Tour date: MAY 13 – 20, 2023
William Morris (1834-1896), arguably the greatest designer-craftsman that England has ever produced, remains a perennially topical influence – not only in the field of arts and crafts but also as a pioneer of conservation and a visionary social thinker. During his lifetime, his lectures, writing and practical examples gave birth to the Arts & Crafts Movement, which advocated the vigorous regeneration of the handicrafts and an emphatic rejection of industrialism and commercialism.
Our tour will trace many of the events and locations associated with Morris’s hugely prolific career, while also examining his fruitful collaborations with many of the leading artists, designers and architects of his time and his subsequent influence on later craft-workers.
The tour begins in Oxford where he met so many of those who influenced him, with whom he worked and who he later influenced. One of his major collaborators was Edward Burne-Jones and work by them can be seen in many locations in the city, where both artists were students in the 1850s and where one of their earliest joint projects – with D. G. Rossetti and other Pre-Raphaelites – can be seen in the Oxford Debating Union’s Arthurian Murals. Decorative art by the Morris circle is part of the collections at the Ashmolean Museum, and the Morris firm’s spectacular stained glass is featured at Christ Church Cathedral and the Chapel of Manchester College.
We will then visit Kelmscott Manor, the 17th-century country home that Morris immortalised in his utopian novel News from Nowhere. And then we are off for a private tour of Buscot Park, where we shall see the remarkable sequence of Briar Rose paintings created by Morris’s friend Burne-Jones (1833-1898). Their intricate detail provided an inspirational source of imagery for Arts & Crafts designers in all sorts of media.

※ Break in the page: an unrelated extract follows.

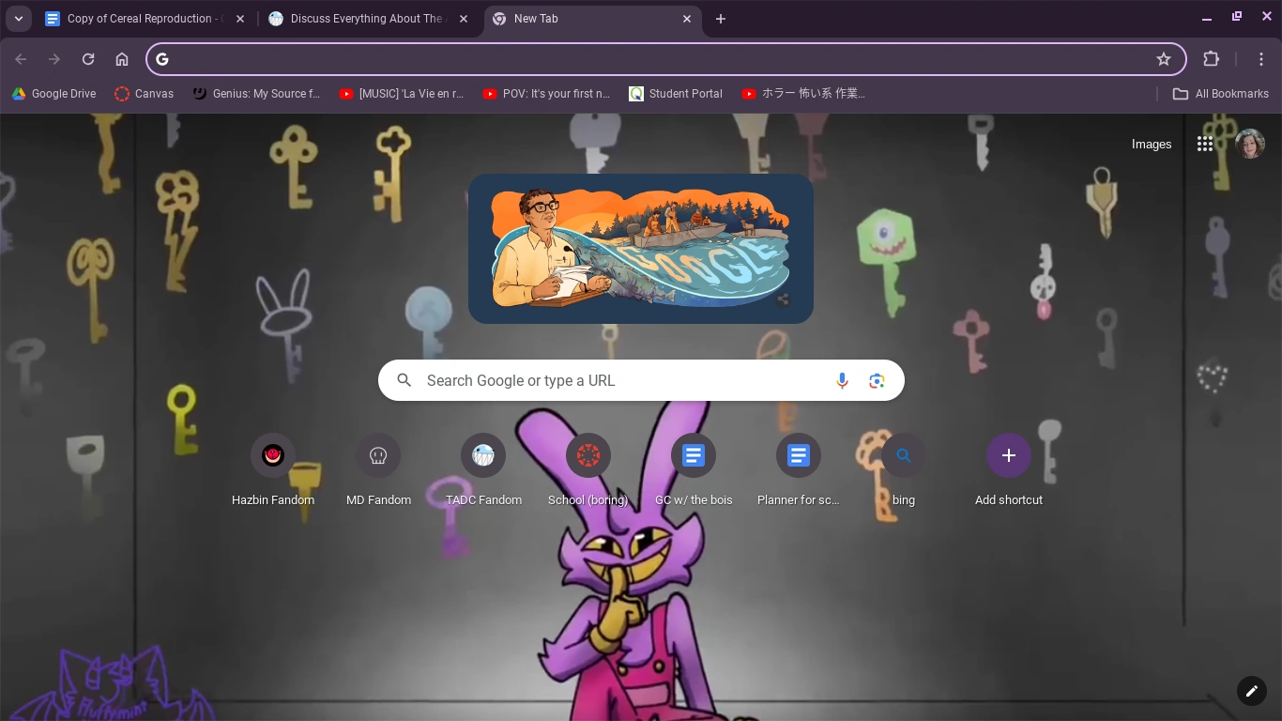Click the Search Google or type a URL field
1282x721 pixels.
610,380
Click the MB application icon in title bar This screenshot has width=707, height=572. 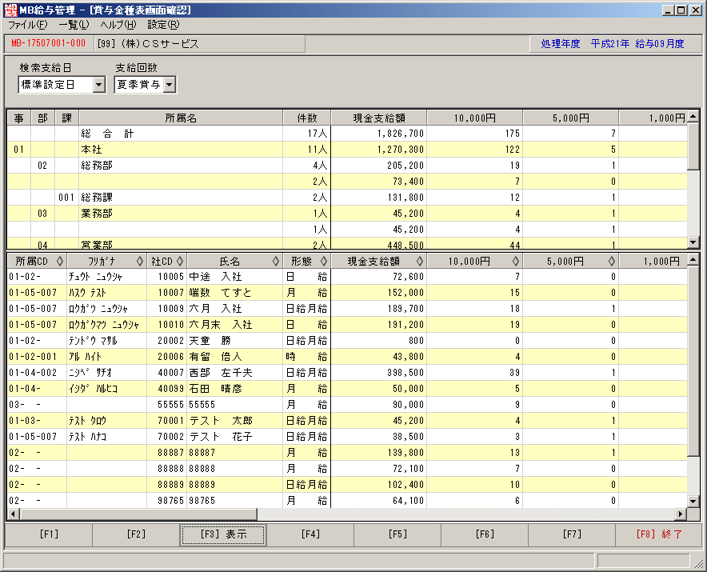[x=10, y=10]
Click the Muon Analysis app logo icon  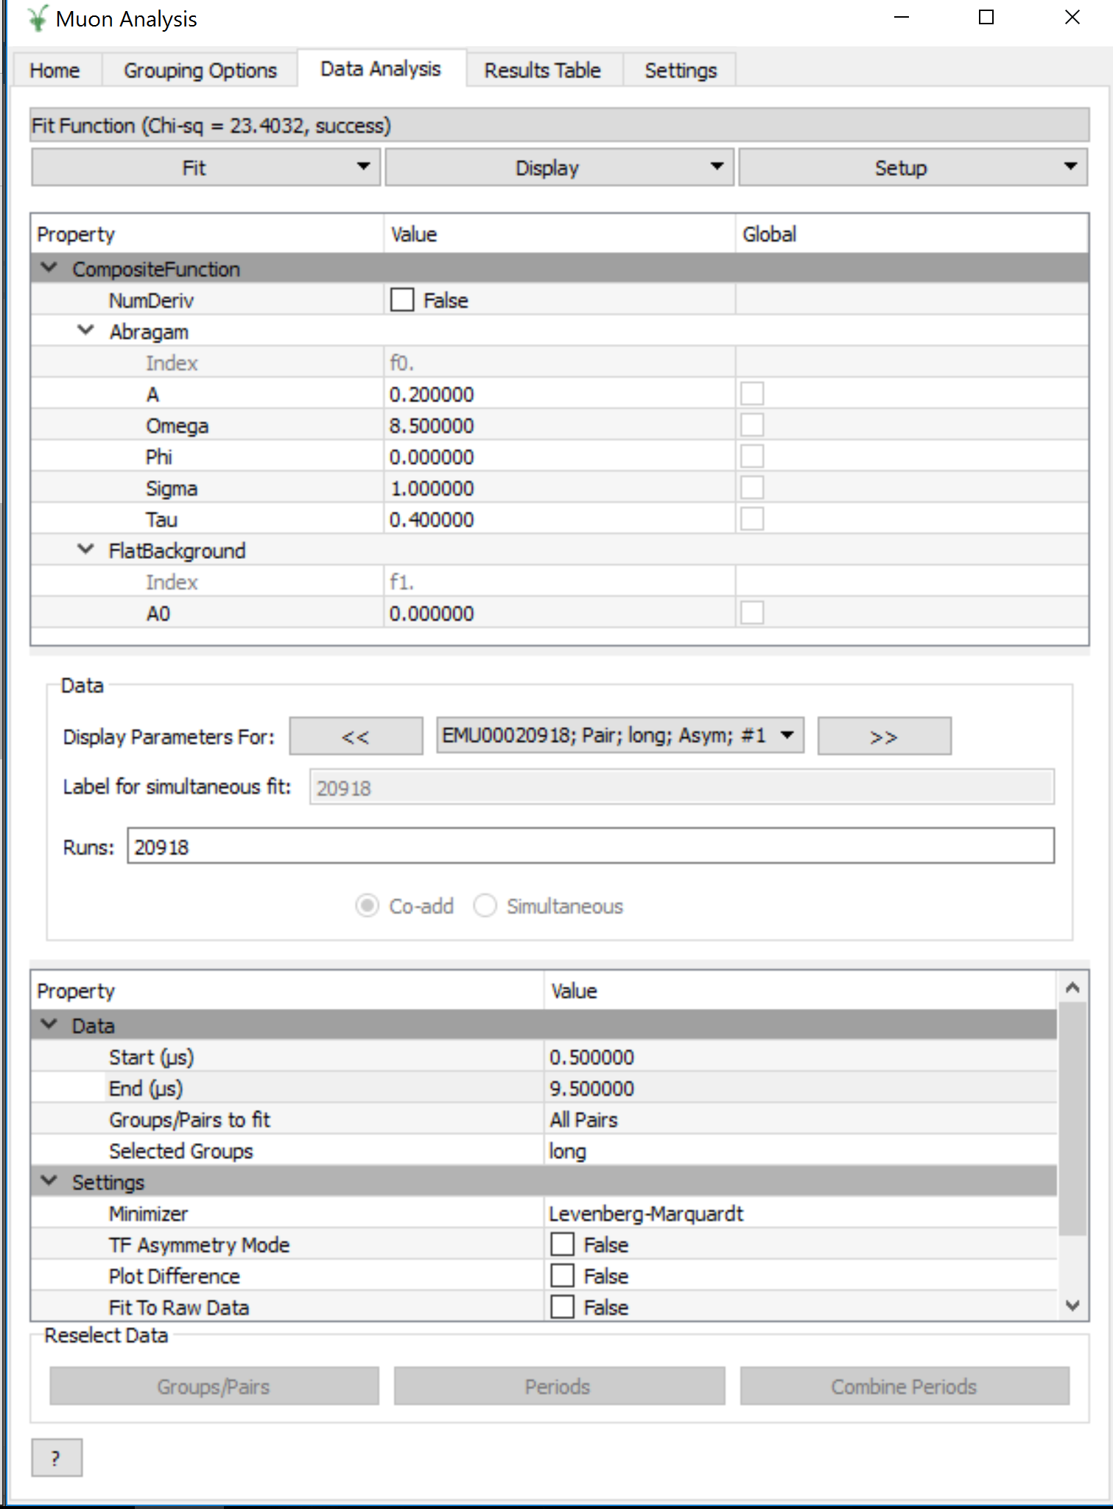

We will visit two parish churches which had special significance to Morris as a pioneer campaigner for the conservation of historic buildings and their ancient artefacts. St Mary’s, Fairford, which he knew well, contains the most complete surviving series of medieval stained glass of any English church. The inspiration of ancient glass is evident in Selsley church, by the architect George Frederick Bodley, where the glazing scheme was carried out entirely by Morris, Marshall, Faulkner & Co. in the early 1860s.

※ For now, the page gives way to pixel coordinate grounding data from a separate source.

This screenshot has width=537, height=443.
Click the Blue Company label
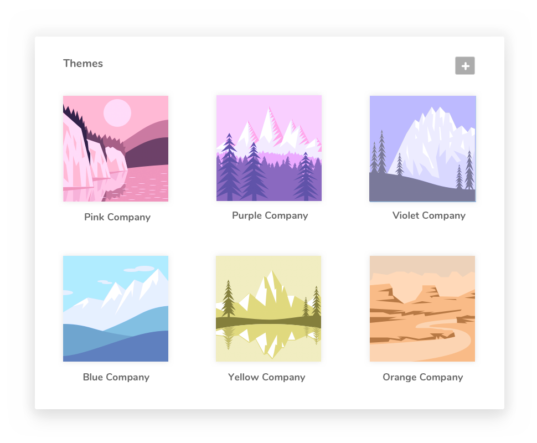point(116,377)
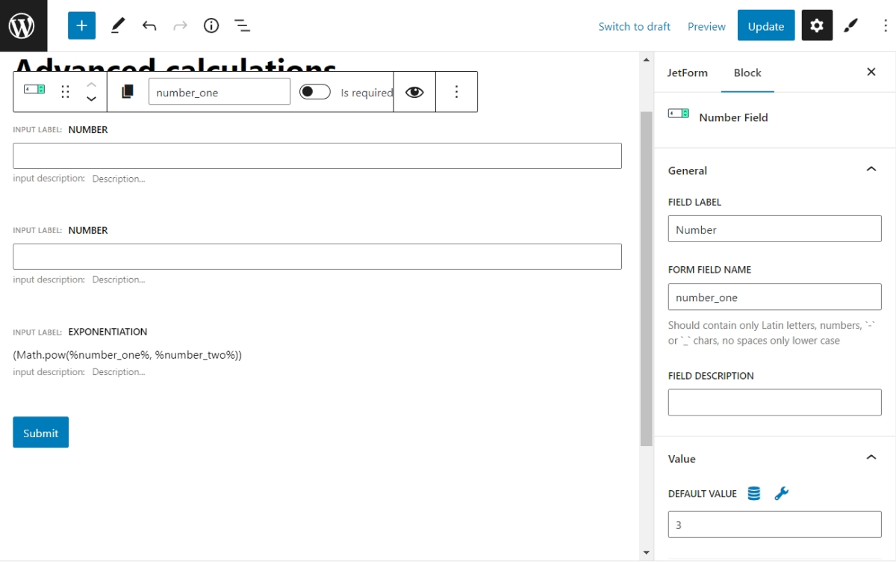Select the Block tab
The height and width of the screenshot is (562, 896).
coord(747,72)
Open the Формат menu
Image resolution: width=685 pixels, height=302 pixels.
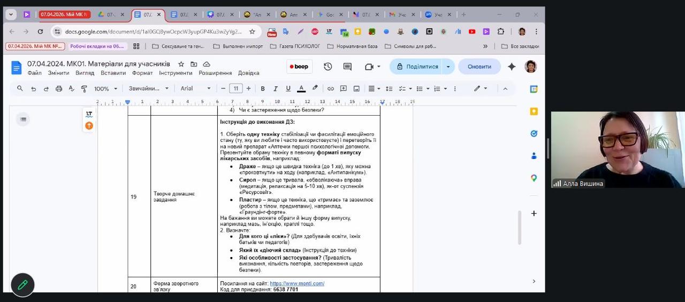pos(142,73)
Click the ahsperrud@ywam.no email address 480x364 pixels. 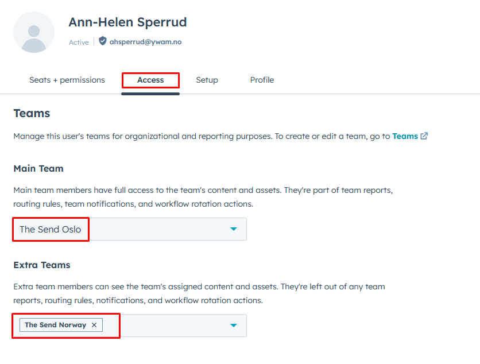coord(145,42)
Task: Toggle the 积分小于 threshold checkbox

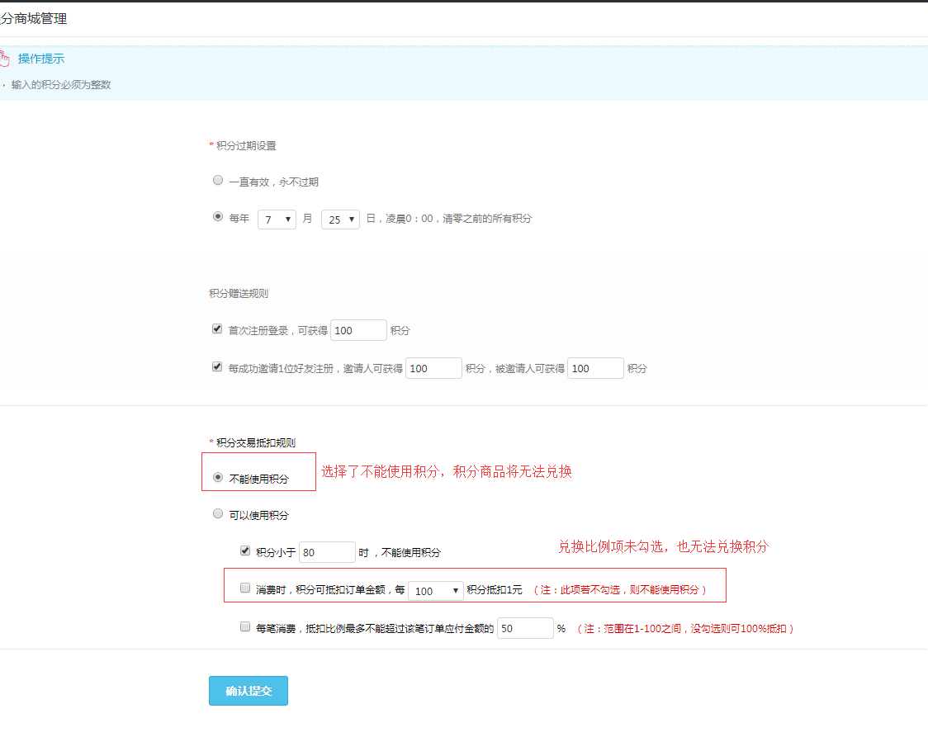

Nearby is Owlpen Manor, a late-medieval building lovingly conserved by the architect Norman Jewson, who also planned the magnificent gardens. Likewise notable for its architecture, hilltop setting and historic furnishings is Hilles, designed by architect and conservationist Detmar Blow, who as a young man drove the agricultural wagon used as Morris’s hearse for his burial at Kelmscott. The house contains a unique Morris tapestry, created at the renowned Merton Abbey workshops in the 1890s. And we are guests of his grandson, Detmar Blow, for dinner.
William Morris’s formative years and the inspiration that he drew from rural England are themes explored in our visits to Marlborough College where, as a teenage schoolboy, he became fascinated by the long sequence of English history and pre-history. While there we are also invited to one of the foremost private collections of Arts and Crafts work by Morris and his circle.
We then head to London, where Morris spent the greater part of his life and where outstanding examples of his work can be seen at the Victoria & Albert Museum and at Holy Trinity Church, Chelsea (known as the ‘Cathedral of the Arts & Crafts’). We shall visit Morris’s home from the later 1870s, Kelmscott House in Hammersmith, where the former coach-house was originally used for his first experiments in carpet-weaving and then as the lecture hall for his political activism. Nearby was his Kelmscott Press, and our tour includes the house of his close collaborator, Emery Walker: among the highlights here is furniture designed for Walker’s own use by Morris’s friend, the architect Philip Webb (1831-1915).
The tour continues with visits to Webb’s first independent commission, Red House, built for Morris and his wife Jane between 1859 and 1861. Richly decorated in Pre-Raphaelite style, the house illustrates the romantic medievalism of early work by Morris and the firm he founded in 1861, Morris, Marshall, Faulkner & Co. We shall see important examples of the Firm’s stained glass at Langton Green and Speldhurst churches, as well as Philip Webb’s late masterpiece, Standen, a country house exquisitely furnished by Morris & Company.
There can be few more influential figures in the applied and decorative arts than William Morris. This tour, which encompasses many aspects of his creative genius, will enable participants to experience a vibrant tradition of design and craftsmanship that blossomed between the 1880s and the early twentieth century.